• Exercise directions
A word-for-word transcription of all the data is required.

Stored items from a collection
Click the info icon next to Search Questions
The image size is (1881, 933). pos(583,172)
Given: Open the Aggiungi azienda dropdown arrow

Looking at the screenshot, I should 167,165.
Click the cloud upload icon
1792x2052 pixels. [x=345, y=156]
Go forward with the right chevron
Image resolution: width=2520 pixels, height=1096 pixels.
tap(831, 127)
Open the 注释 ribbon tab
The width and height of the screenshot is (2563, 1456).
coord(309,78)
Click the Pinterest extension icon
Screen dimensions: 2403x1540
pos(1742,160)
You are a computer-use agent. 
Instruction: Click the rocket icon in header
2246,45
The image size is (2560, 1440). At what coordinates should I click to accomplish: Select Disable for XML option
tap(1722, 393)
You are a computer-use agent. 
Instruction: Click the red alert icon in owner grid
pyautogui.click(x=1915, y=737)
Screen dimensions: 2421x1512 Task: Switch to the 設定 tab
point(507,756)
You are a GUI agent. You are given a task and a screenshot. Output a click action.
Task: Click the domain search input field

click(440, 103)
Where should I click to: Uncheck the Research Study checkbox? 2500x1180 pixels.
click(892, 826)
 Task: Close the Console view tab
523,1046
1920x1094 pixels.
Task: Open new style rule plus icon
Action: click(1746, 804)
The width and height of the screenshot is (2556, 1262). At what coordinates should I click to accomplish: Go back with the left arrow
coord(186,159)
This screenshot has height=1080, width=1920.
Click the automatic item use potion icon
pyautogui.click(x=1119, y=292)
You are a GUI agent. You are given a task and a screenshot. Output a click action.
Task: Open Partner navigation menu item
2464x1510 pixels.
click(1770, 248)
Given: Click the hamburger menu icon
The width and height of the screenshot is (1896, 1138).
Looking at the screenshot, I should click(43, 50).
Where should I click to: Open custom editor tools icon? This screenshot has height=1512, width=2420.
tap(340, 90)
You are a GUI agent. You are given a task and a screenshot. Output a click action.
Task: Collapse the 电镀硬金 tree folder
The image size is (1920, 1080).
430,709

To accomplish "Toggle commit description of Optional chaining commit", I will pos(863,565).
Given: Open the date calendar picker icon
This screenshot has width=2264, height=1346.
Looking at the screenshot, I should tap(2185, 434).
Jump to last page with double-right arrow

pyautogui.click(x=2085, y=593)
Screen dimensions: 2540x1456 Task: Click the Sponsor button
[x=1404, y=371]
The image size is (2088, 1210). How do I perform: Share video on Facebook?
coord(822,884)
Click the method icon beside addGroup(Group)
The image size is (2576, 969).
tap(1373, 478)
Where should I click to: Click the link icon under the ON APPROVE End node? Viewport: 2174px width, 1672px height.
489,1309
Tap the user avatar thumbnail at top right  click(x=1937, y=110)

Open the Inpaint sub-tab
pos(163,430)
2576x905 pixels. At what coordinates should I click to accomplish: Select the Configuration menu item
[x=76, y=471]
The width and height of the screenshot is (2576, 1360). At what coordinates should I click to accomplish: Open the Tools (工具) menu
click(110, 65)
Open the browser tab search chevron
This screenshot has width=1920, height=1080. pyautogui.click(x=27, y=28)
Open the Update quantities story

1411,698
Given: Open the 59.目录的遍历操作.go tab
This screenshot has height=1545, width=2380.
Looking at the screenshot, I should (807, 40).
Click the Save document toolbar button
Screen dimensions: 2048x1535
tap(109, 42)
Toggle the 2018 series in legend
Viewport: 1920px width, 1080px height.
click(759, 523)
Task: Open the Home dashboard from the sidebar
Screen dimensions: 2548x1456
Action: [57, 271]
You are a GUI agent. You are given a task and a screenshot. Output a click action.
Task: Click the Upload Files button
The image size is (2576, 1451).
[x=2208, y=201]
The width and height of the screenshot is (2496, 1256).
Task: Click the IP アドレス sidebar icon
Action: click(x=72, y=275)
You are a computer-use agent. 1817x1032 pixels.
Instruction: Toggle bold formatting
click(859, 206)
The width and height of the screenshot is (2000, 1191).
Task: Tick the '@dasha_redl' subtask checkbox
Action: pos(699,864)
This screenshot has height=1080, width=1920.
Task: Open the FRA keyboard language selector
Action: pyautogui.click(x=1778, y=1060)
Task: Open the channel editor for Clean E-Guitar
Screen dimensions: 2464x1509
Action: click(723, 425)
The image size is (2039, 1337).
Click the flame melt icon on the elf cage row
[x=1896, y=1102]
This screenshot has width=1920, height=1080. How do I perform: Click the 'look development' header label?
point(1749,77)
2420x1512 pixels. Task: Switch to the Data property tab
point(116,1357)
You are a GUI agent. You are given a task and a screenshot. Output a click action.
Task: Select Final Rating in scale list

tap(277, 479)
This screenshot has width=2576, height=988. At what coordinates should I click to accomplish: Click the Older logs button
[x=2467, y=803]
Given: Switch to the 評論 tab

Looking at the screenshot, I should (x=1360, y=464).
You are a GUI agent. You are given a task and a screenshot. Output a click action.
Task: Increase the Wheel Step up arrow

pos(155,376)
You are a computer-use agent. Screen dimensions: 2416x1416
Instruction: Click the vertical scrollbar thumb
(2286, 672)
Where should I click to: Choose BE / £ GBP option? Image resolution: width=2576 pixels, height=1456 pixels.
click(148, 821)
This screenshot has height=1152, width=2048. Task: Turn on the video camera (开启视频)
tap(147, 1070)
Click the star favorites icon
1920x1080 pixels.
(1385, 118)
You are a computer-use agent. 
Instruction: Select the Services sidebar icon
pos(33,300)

• Result for this task
Click the info icon next to Search Questions
The image size is (1881, 933). pos(583,172)
Given: Open the Aggiungi azienda dropdown arrow

Looking at the screenshot, I should 167,165.
Click the cloud upload icon
1792x2052 pixels. [x=345, y=156]
Go forward with the right chevron
Image resolution: width=2520 pixels, height=1096 pixels.
tap(831, 127)
Open the 注释 ribbon tab
The width and height of the screenshot is (2563, 1456).
coord(309,78)
Click the Pinterest extension icon
Screen dimensions: 2403x1540
pos(1742,160)
You are a computer-use agent. 
Instruction: Click the rocket icon in header
2246,45
The image size is (2560, 1440). At what coordinates should I click to accomplish: Select Disable for XML option
tap(1722, 393)
You are a computer-use agent. 
Instruction: Click the red alert icon in owner grid
pyautogui.click(x=1915, y=737)
Screen dimensions: 2421x1512 Task: Switch to the 設定 tab
point(507,756)
You are a GUI agent. You are given a task and a screenshot. Output a click action.
Task: Click the domain search input field

click(440, 103)
Where should I click to: Uncheck the Research Study checkbox? 2500x1180 pixels.
click(892, 826)
 Task: Close the Console view tab
523,1046
1920x1094 pixels.
Task: Open new style rule plus icon
Action: click(1746, 804)
The width and height of the screenshot is (2556, 1262). At what coordinates should I click to accomplish: Go back with the left arrow
coord(186,159)
This screenshot has height=1080, width=1920.
Click the automatic item use potion icon
pyautogui.click(x=1119, y=292)
You are a GUI agent. You are given a task and a screenshot. Output a click action.
Task: Open Partner navigation menu item
2464x1510 pixels.
click(1770, 248)
Given: Click the hamburger menu icon
The width and height of the screenshot is (1896, 1138).
Looking at the screenshot, I should click(43, 50).
Where should I click to: Open custom editor tools icon? This screenshot has height=1512, width=2420.
tap(340, 90)
You are a GUI agent. You are given a task and a screenshot. Output a click action.
Task: Collapse the 电镀硬金 tree folder
The image size is (1920, 1080).
430,709

To accomplish "Toggle commit description of Optional chaining commit", I will pos(863,565).
Given: Open the date calendar picker icon
This screenshot has width=2264, height=1346.
Looking at the screenshot, I should tap(2185, 434).
Jump to last page with double-right arrow

pyautogui.click(x=2085, y=593)
Screen dimensions: 2540x1456 Task: Click the Sponsor button
[x=1404, y=371]
The image size is (2088, 1210). How do I perform: Share video on Facebook?
coord(822,884)
Click the method icon beside addGroup(Group)
The image size is (2576, 969).
tap(1373, 478)
Where should I click to: Click the link icon under the ON APPROVE End node? Viewport: 2174px width, 1672px height.
489,1309
Tap the user avatar thumbnail at top right  click(x=1937, y=110)

Open the Inpaint sub-tab
pos(163,430)
2576x905 pixels. At what coordinates should I click to accomplish: Select the Configuration menu item
[x=76, y=471]
The width and height of the screenshot is (2576, 1360). At what coordinates should I click to accomplish: Open the Tools (工具) menu
click(110, 65)
Open the browser tab search chevron
This screenshot has width=1920, height=1080. pyautogui.click(x=27, y=28)
Open the Update quantities story

1411,698
Given: Open the 59.目录的遍历操作.go tab
This screenshot has height=1545, width=2380.
Looking at the screenshot, I should (807, 40).
Click the Save document toolbar button
Screen dimensions: 2048x1535
tap(109, 42)
Toggle the 2018 series in legend
Viewport: 1920px width, 1080px height.
click(759, 523)
Task: Open the Home dashboard from the sidebar
Screen dimensions: 2548x1456
Action: [57, 271]
You are a GUI agent. You are given a task and a screenshot. Output a click action.
Task: Click the Upload Files button
The image size is (2576, 1451).
[x=2208, y=201]
The width and height of the screenshot is (2496, 1256).
Task: Click the IP アドレス sidebar icon
Action: click(x=72, y=275)
You are a computer-use agent. 1817x1032 pixels.
Instruction: Toggle bold formatting
click(859, 206)
The width and height of the screenshot is (2000, 1191).
Task: Tick the '@dasha_redl' subtask checkbox
Action: pos(699,864)
This screenshot has height=1080, width=1920.
Task: Open the FRA keyboard language selector
Action: pyautogui.click(x=1778, y=1060)
Task: Open the channel editor for Clean E-Guitar
Screen dimensions: 2464x1509
Action: click(723, 425)
The image size is (2039, 1337).
Click the flame melt icon on the elf cage row
[x=1896, y=1102]
This screenshot has width=1920, height=1080. How do I perform: Click the 'look development' header label?
point(1749,77)
2420x1512 pixels. Task: Switch to the Data property tab
point(116,1357)
You are a GUI agent. You are given a task and a screenshot. Output a click action.
Task: Select Final Rating in scale list

tap(277, 479)
This screenshot has width=2576, height=988. At what coordinates should I click to accomplish: Click the Older logs button
[x=2467, y=803]
Given: Switch to the 評論 tab

Looking at the screenshot, I should (x=1360, y=464).
You are a GUI agent. You are given a task and a screenshot. Output a click action.
Task: Increase the Wheel Step up arrow

pos(155,376)
You are a computer-use agent. Screen dimensions: 2416x1416
Instruction: Click the vertical scrollbar thumb
(2286, 672)
Where should I click to: Choose BE / £ GBP option? Image resolution: width=2576 pixels, height=1456 pixels.
click(148, 821)
This screenshot has height=1152, width=2048. Task: Turn on the video camera (开启视频)
tap(147, 1070)
Click the star favorites icon
1920x1080 pixels.
(1385, 118)
You are a computer-use agent. 
Instruction: Select the Services sidebar icon
pos(33,300)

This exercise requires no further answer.